----- EXTRACTED RECORDS

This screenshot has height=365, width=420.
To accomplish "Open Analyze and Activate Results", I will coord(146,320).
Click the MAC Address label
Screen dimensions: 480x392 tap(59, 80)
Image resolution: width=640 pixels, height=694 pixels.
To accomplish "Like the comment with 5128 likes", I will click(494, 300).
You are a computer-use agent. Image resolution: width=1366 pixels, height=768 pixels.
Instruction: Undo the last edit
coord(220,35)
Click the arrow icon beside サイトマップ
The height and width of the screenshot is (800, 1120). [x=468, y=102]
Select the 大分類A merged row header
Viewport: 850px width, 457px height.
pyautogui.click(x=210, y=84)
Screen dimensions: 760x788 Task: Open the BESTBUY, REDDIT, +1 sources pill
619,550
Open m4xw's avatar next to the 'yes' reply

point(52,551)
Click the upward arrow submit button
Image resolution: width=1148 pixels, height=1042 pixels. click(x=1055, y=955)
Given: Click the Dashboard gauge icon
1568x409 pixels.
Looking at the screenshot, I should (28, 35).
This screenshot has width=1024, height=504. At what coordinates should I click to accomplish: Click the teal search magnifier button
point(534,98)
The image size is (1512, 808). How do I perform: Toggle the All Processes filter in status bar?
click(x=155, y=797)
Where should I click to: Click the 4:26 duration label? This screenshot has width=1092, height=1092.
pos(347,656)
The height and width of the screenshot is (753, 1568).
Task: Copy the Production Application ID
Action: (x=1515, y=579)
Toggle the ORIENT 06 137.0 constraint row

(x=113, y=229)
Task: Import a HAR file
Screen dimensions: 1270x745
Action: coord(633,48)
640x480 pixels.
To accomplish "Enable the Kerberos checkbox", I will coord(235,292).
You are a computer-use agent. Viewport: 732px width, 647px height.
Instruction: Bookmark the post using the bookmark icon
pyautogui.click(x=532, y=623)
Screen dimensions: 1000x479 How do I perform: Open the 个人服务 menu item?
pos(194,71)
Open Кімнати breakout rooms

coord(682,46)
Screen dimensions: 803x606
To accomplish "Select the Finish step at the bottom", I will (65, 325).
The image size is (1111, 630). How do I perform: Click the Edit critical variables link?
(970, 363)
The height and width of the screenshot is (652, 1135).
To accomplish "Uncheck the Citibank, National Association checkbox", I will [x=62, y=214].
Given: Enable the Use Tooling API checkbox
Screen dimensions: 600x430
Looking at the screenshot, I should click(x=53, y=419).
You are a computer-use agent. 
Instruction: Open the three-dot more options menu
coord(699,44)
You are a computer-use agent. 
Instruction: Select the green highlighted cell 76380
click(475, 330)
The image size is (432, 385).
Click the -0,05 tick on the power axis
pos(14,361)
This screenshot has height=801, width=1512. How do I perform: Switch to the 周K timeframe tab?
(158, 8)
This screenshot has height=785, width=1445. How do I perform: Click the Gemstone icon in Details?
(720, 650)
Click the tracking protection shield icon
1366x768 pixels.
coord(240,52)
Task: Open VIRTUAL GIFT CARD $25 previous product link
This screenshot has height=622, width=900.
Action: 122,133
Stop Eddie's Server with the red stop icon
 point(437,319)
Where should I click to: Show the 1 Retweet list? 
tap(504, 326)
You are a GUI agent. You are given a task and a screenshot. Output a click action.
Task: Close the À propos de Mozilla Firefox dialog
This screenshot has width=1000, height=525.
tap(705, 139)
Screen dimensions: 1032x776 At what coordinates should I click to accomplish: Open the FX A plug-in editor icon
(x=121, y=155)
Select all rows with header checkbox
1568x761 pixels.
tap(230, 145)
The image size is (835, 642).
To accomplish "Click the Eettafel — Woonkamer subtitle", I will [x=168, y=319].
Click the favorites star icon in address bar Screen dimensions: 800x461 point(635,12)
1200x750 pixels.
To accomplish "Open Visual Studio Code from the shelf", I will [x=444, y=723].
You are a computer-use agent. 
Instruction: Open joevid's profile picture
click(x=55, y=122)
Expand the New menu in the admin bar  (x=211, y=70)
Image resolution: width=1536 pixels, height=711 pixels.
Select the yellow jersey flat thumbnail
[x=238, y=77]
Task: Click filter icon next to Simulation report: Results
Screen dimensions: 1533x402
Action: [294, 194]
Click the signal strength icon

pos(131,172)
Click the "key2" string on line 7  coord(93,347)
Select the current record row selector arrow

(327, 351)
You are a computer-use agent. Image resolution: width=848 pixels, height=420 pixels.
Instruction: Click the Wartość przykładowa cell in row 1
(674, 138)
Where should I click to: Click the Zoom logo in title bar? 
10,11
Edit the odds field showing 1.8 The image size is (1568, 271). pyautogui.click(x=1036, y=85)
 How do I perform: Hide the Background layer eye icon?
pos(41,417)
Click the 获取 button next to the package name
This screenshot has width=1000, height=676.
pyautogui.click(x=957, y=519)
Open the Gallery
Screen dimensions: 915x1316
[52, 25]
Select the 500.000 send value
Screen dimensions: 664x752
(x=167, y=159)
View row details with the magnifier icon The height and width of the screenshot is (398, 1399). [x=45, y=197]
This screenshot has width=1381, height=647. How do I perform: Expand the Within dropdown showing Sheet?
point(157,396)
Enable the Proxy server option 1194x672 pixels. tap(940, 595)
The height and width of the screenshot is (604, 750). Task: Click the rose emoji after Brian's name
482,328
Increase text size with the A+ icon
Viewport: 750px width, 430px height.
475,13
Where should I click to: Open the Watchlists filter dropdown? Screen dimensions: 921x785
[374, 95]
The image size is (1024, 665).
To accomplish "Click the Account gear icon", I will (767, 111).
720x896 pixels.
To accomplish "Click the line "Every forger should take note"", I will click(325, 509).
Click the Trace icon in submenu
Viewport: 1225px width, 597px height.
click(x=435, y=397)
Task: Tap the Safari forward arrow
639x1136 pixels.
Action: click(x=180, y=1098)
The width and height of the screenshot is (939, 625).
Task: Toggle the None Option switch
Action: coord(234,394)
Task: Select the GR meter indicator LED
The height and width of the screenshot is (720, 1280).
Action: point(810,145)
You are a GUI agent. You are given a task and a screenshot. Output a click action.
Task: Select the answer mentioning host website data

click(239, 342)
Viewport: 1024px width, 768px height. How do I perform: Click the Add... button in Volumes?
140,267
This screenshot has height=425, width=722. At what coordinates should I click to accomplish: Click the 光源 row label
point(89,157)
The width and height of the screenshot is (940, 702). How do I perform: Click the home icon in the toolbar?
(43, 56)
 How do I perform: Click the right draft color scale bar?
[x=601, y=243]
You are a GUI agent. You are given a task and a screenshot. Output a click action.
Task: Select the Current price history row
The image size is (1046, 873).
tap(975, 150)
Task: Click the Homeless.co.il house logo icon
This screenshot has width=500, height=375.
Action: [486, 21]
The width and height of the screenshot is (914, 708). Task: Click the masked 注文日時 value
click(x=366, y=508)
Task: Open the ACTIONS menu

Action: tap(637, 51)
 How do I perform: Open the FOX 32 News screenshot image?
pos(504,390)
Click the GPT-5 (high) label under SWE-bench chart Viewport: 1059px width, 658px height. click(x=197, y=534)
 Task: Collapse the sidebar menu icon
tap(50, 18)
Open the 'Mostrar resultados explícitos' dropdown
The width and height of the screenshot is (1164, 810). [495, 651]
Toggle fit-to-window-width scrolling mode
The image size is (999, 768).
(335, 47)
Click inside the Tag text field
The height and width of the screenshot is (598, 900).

----------

- [EXERCISE DETAILS]
Every record should be printed again exactly as it reads.

- [RESULT FOR THIS TASK]
This screenshot has height=365, width=420.
To accomplish "Open Analyze and Activate Results", I will coord(146,320).
Click the MAC Address label
Screen dimensions: 480x392 tap(59, 80)
Image resolution: width=640 pixels, height=694 pixels.
To accomplish "Like the comment with 5128 likes", I will click(494, 300).
You are a computer-use agent. Image resolution: width=1366 pixels, height=768 pixels.
Instruction: Undo the last edit
coord(220,35)
Click the arrow icon beside サイトマップ
The height and width of the screenshot is (800, 1120). [x=468, y=102]
Select the 大分類A merged row header
Viewport: 850px width, 457px height.
pyautogui.click(x=210, y=84)
Screen dimensions: 760x788 Task: Open the BESTBUY, REDDIT, +1 sources pill
619,550
Open m4xw's avatar next to the 'yes' reply

point(52,551)
Click the upward arrow submit button
Image resolution: width=1148 pixels, height=1042 pixels. click(x=1055, y=955)
Given: Click the Dashboard gauge icon
1568x409 pixels.
Looking at the screenshot, I should (28, 35).
This screenshot has width=1024, height=504. At what coordinates should I click to accomplish: Click the teal search magnifier button
point(534,98)
The image size is (1512, 808). How do I perform: Toggle the All Processes filter in status bar?
click(x=155, y=797)
Where should I click to: Click the 4:26 duration label? This screenshot has width=1092, height=1092.
pos(347,656)
The height and width of the screenshot is (753, 1568).
Task: Copy the Production Application ID
Action: (x=1515, y=579)
Toggle the ORIENT 06 137.0 constraint row

(x=113, y=229)
Task: Import a HAR file
Screen dimensions: 1270x745
Action: coord(633,48)
640x480 pixels.
To accomplish "Enable the Kerberos checkbox", I will coord(235,292).
You are a computer-use agent. Viewport: 732px width, 647px height.
Instruction: Bookmark the post using the bookmark icon
pyautogui.click(x=532, y=623)
Screen dimensions: 1000x479 How do I perform: Open the 个人服务 menu item?
pos(194,71)
Open Кімнати breakout rooms

coord(682,46)
Screen dimensions: 803x606
To accomplish "Select the Finish step at the bottom", I will (65, 325).
The image size is (1111, 630). How do I perform: Click the Edit critical variables link?
(970, 363)
The height and width of the screenshot is (652, 1135).
To accomplish "Uncheck the Citibank, National Association checkbox", I will [x=62, y=214].
Given: Enable the Use Tooling API checkbox
Screen dimensions: 600x430
Looking at the screenshot, I should click(x=53, y=419).
You are a computer-use agent. 
Instruction: Open the three-dot more options menu
coord(699,44)
You are a computer-use agent. 
Instruction: Select the green highlighted cell 76380
click(475, 330)
The image size is (432, 385).
Click the -0,05 tick on the power axis
pos(14,361)
This screenshot has height=801, width=1512. How do I perform: Switch to the 周K timeframe tab?
(158, 8)
This screenshot has height=785, width=1445. How do I perform: Click the Gemstone icon in Details?
(720, 650)
Click the tracking protection shield icon
1366x768 pixels.
coord(240,52)
Task: Open VIRTUAL GIFT CARD $25 previous product link
This screenshot has height=622, width=900.
Action: 122,133
Stop Eddie's Server with the red stop icon
 point(437,319)
Where should I click to: Show the 1 Retweet list? 
tap(504, 326)
You are a GUI agent. You are given a task and a screenshot. Output a click action.
Task: Close the À propos de Mozilla Firefox dialog
This screenshot has width=1000, height=525.
tap(705, 139)
Screen dimensions: 1032x776 At what coordinates should I click to accomplish: Open the FX A plug-in editor icon
(x=121, y=155)
Select all rows with header checkbox
1568x761 pixels.
tap(230, 145)
The image size is (835, 642).
To accomplish "Click the Eettafel — Woonkamer subtitle", I will [x=168, y=319].
Click the favorites star icon in address bar Screen dimensions: 800x461 point(635,12)
1200x750 pixels.
To accomplish "Open Visual Studio Code from the shelf", I will [x=444, y=723].
You are a computer-use agent. 
Instruction: Open joevid's profile picture
click(x=55, y=122)
Expand the New menu in the admin bar  (x=211, y=70)
Image resolution: width=1536 pixels, height=711 pixels.
Select the yellow jersey flat thumbnail
[x=238, y=77]
Task: Click filter icon next to Simulation report: Results
Screen dimensions: 1533x402
Action: [294, 194]
Click the signal strength icon

pos(131,172)
Click the "key2" string on line 7  coord(93,347)
Select the current record row selector arrow

(327, 351)
You are a computer-use agent. Image resolution: width=848 pixels, height=420 pixels.
Instruction: Click the Wartość przykładowa cell in row 1
(674, 138)
Where should I click to: Click the Zoom logo in title bar? 
10,11
Edit the odds field showing 1.8 The image size is (1568, 271). pyautogui.click(x=1036, y=85)
 How do I perform: Hide the Background layer eye icon?
pos(41,417)
Click the 获取 button next to the package name
This screenshot has width=1000, height=676.
pyautogui.click(x=957, y=519)
Open the Gallery
Screen dimensions: 915x1316
[52, 25]
Select the 500.000 send value
Screen dimensions: 664x752
(x=167, y=159)
View row details with the magnifier icon The height and width of the screenshot is (398, 1399). [x=45, y=197]
This screenshot has width=1381, height=647. How do I perform: Expand the Within dropdown showing Sheet?
point(157,396)
Enable the Proxy server option 1194x672 pixels. tap(940, 595)
The height and width of the screenshot is (604, 750). Task: Click the rose emoji after Brian's name
482,328
Increase text size with the A+ icon
Viewport: 750px width, 430px height.
475,13
Where should I click to: Open the Watchlists filter dropdown? Screen dimensions: 921x785
[374, 95]
The image size is (1024, 665).
To accomplish "Click the Account gear icon", I will (767, 111).
720x896 pixels.
To accomplish "Click the line "Every forger should take note"", I will click(325, 509).
Click the Trace icon in submenu
Viewport: 1225px width, 597px height.
click(x=435, y=397)
Task: Tap the Safari forward arrow
639x1136 pixels.
Action: click(x=180, y=1098)
The width and height of the screenshot is (939, 625).
Task: Toggle the None Option switch
Action: coord(234,394)
Task: Select the GR meter indicator LED
The height and width of the screenshot is (720, 1280).
Action: point(810,145)
You are a GUI agent. You are given a task and a screenshot. Output a click action.
Task: Select the answer mentioning host website data

click(239, 342)
Viewport: 1024px width, 768px height. How do I perform: Click the Add... button in Volumes?
140,267
This screenshot has height=425, width=722. At what coordinates should I click to accomplish: Click the 光源 row label
point(89,157)
The width and height of the screenshot is (940, 702). How do I perform: Click the home icon in the toolbar?
(43, 56)
 How do I perform: Click the right draft color scale bar?
[x=601, y=243]
You are a GUI agent. You are given a task and a screenshot. Output a click action.
Task: Select the Current price history row
The image size is (1046, 873).
tap(975, 150)
Task: Click the Homeless.co.il house logo icon
This screenshot has width=500, height=375.
Action: [486, 21]
The width and height of the screenshot is (914, 708). Task: Click the masked 注文日時 value
click(x=366, y=508)
Task: Open the ACTIONS menu

Action: tap(637, 51)
 How do I perform: Open the FOX 32 News screenshot image?
pos(504,390)
Click the GPT-5 (high) label under SWE-bench chart Viewport: 1059px width, 658px height. click(x=197, y=534)
 Task: Collapse the sidebar menu icon
tap(50, 18)
Open the 'Mostrar resultados explícitos' dropdown
The width and height of the screenshot is (1164, 810). [495, 651]
Toggle fit-to-window-width scrolling mode
The image size is (999, 768).
(335, 47)
Click inside the Tag text field
The height and width of the screenshot is (598, 900).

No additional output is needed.